Sunday, May 05, 2017
New at Tumbleweed Bison - Bison Garlic Coil, "hot" Pepperoni Stix – both Gluten Free.
July 20, 2006
As I have mentioned before, we try to intervene as little as possible when it comes to handling the bison. But there are times when there is just no other option.
This particular day, we were out feeding our cow/calf herd in our native pasture. On the way back to our yard we noticed that one cow was hanging out close to the fence with her calf on the wrong side. I glared at Perry with that look of dread. I knew we would have to try and put that calf back on the right side of the fence with it's mom. Perry said, "You won't have to get out of the truck". Yeah, right.
We went back to the yard and Perry got some tools for taking staples out of the fence. He drove the quad and I drove the half–ton truck out in the middle field, where the calf was getting a bit agitated. I parked the truck 10 or 12 fence posts away from the calf. Perry started taking some staples from the bottom of a fence post. He told me to drive the quad a ways down the field. So I did, and now the calf was in between us. He told me if the cow and some of her buddies started to come towards us, that I was to stop them. Yeah, right.
The calf looked at Perry, and started to head in my direction. I drove the quad in circles and then the calf headed in the other direction towards Perry, but got scared and decided to try and go through the fence to try and get back to it's mom. Bad idea. The page wire is quite narrow – nothing can fit through it, so the calf got it's head stuck and started bellering like crazy. Now the mom and 10 or 12 of her buddies and our bull came charging towards the frantic calf. Perry and I both headed towards her, and abandoned the staple removing idea. We had to get that calf out of the fence. Perry pulled as hard as he could on the 60 lb. calf to free it. Finally we got the head out, but we had to do something with the calf and we had to do it soon. He said we were going to try and pull the fence up from the ground and shove the calf underneath.
From what I can remember, it was the sound that was the most frightening. All the cows and the bull were snorting and stomping in defence of their calf. It's hard to describe how loud it was, but it was definitely ear shattering. All the commotion caused clouds of dust that blinded us. I tried a couple of times to pull up the fence with my left hand, while trying to shove the calf under the fence. After a few attempts we finally got the calf under the fence.
Immediately, the snorting and stomping stopped, and the dust settled.
I got up from my knees, but all of a sudden without any forewarning, I started to vomit. I vomited until there was nothing left in my stomach. Perry was asking me if I was OK, and couldn't figure out why I was so sick. I only had one reply. FEAR.

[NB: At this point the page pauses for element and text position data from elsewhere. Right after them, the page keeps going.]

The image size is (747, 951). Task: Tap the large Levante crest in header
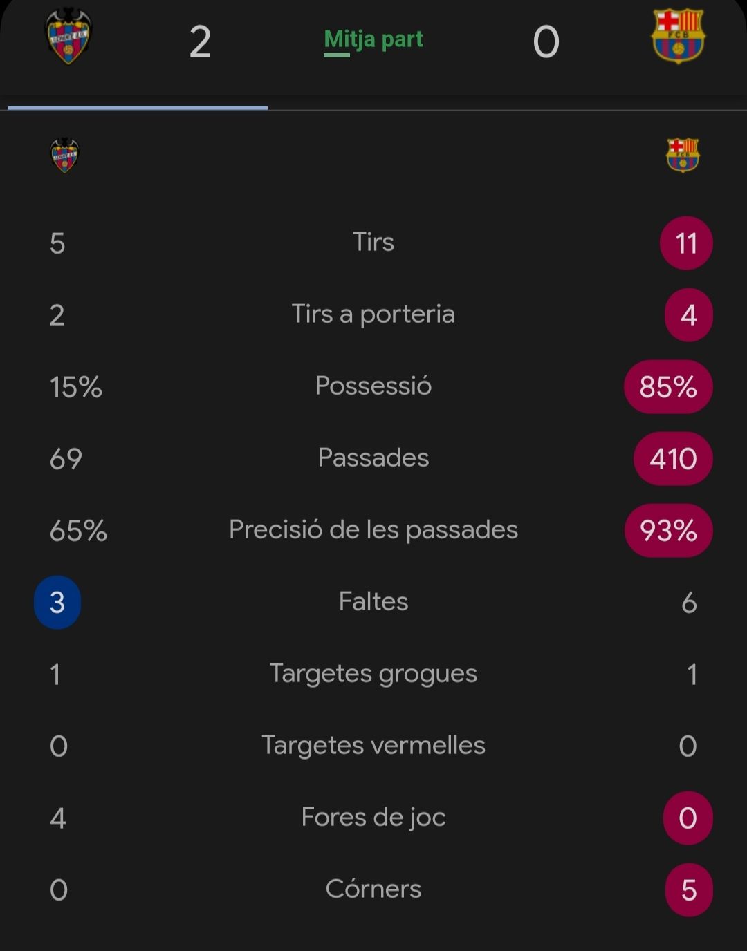click(x=68, y=37)
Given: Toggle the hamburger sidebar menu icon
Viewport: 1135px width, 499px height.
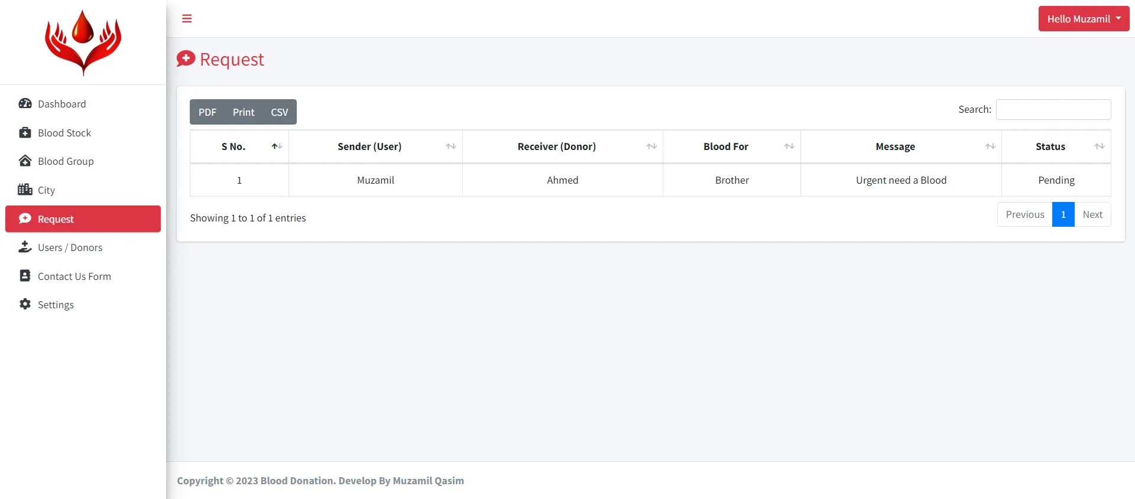Looking at the screenshot, I should [187, 19].
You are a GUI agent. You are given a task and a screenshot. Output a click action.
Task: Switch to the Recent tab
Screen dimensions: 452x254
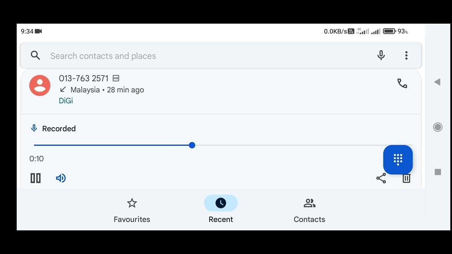coord(221,210)
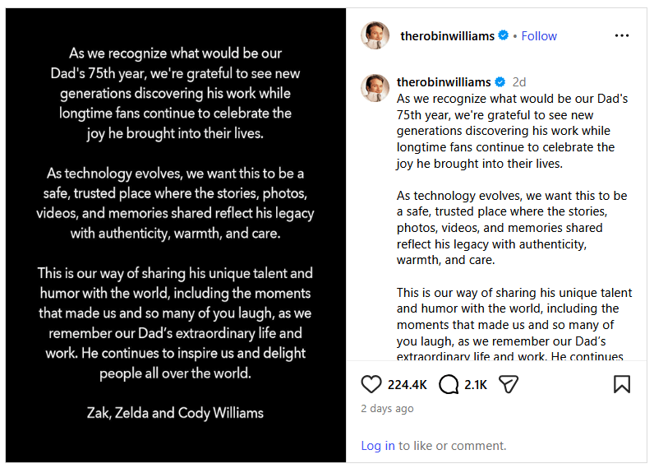
Task: Open comments via the speech bubble icon
Action: pyautogui.click(x=449, y=384)
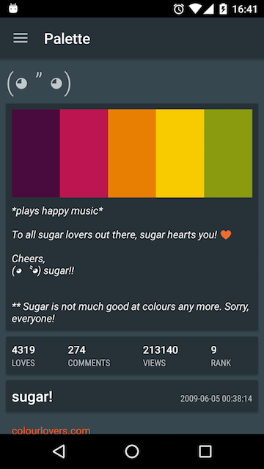Viewport: 264px width, 469px height.
Task: Select the dark purple color swatch
Action: coord(36,153)
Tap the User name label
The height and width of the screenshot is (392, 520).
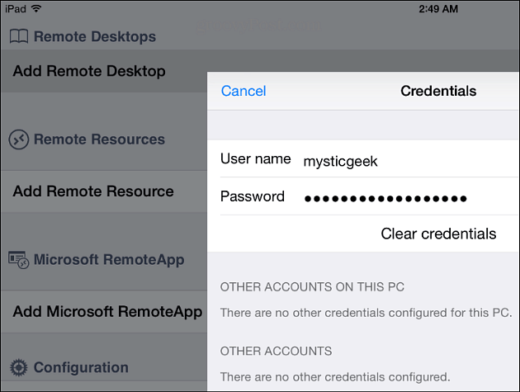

It was something that came from somewhere deep inside me, and I don't think I've ever experienced fear like that before or since then.
Now we have a simple way of rescuing a calf on the wrong side of the fence, and it doesn't involve me at all. We've decided I'm more of a hindrance than a help when it comes to rescuing a calf. Now I watch safely from the house with a pair of binoculars and usually it's over in about 5 minutes.

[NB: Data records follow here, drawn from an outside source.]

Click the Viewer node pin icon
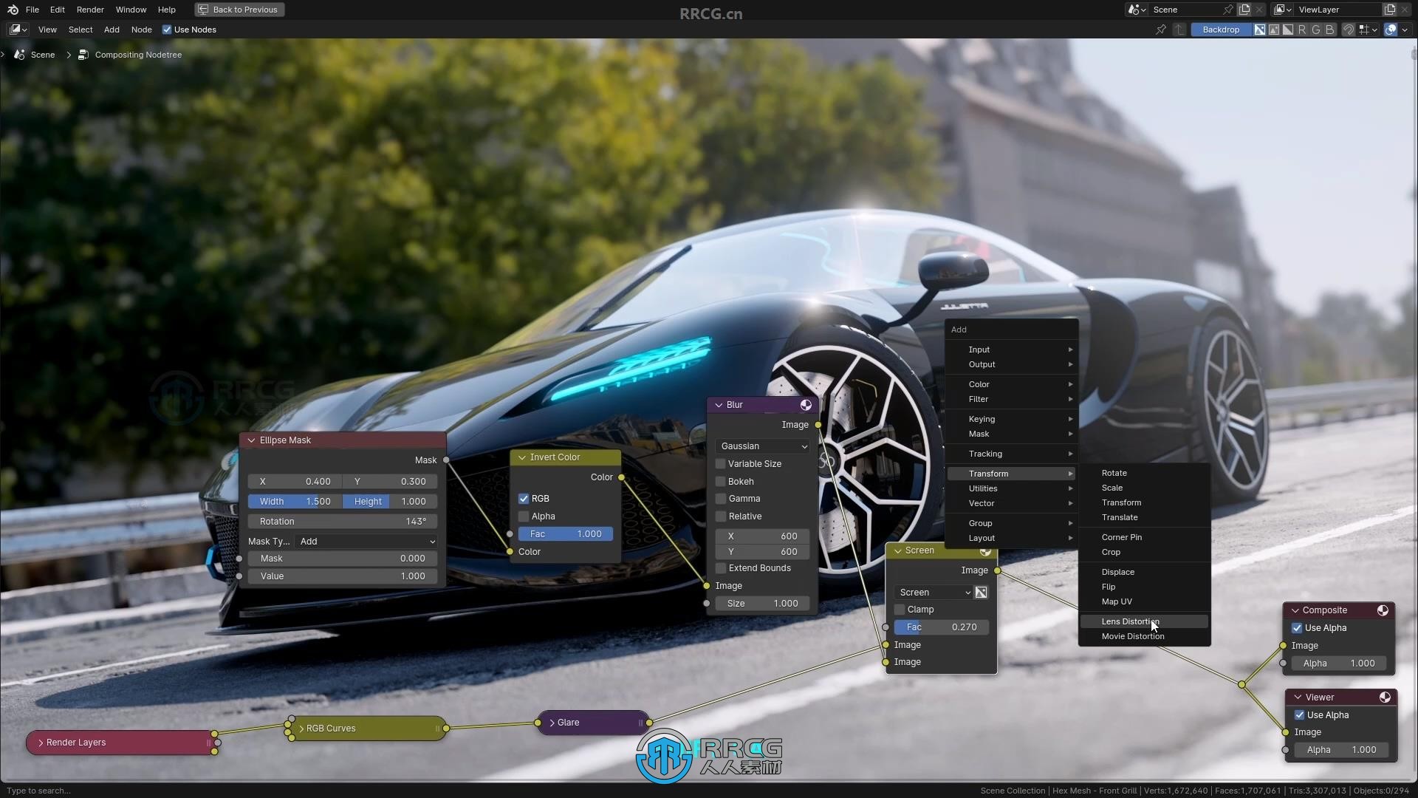pyautogui.click(x=1386, y=697)
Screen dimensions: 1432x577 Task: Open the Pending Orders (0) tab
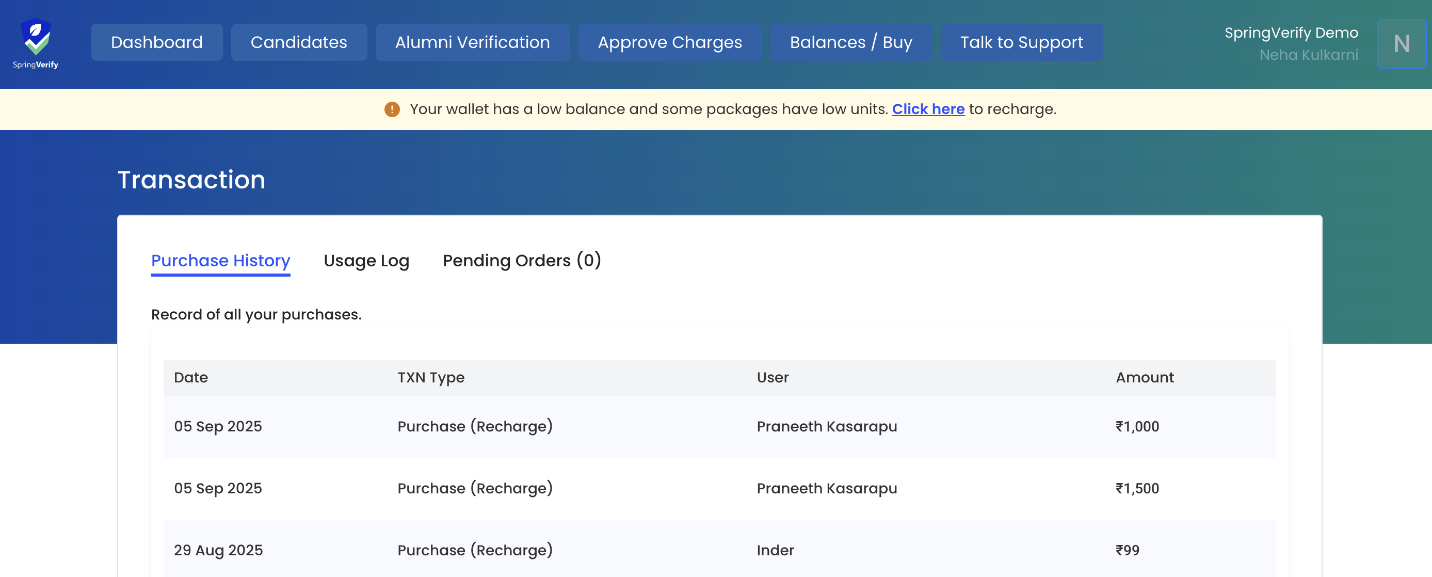pyautogui.click(x=521, y=260)
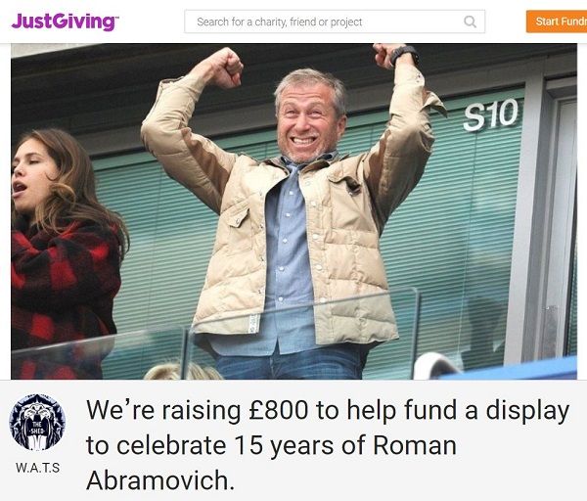Click the THE SHED text inside avatar

tap(37, 428)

Perry takes out 4 or 5 staples and pulls the fence up just a little bit. Then he slowly drives the quad behind the calf, which is looking for that little hole at the bottom of the fence. It's very efficient, and usually the rest of the herd stays pretty calm. There's no commotion, no snorting, no stomping, no dust clouds.
We have learned a lot in the years we have had buffalo, but the power of the herd is something that we never take for granted. They have our total respect.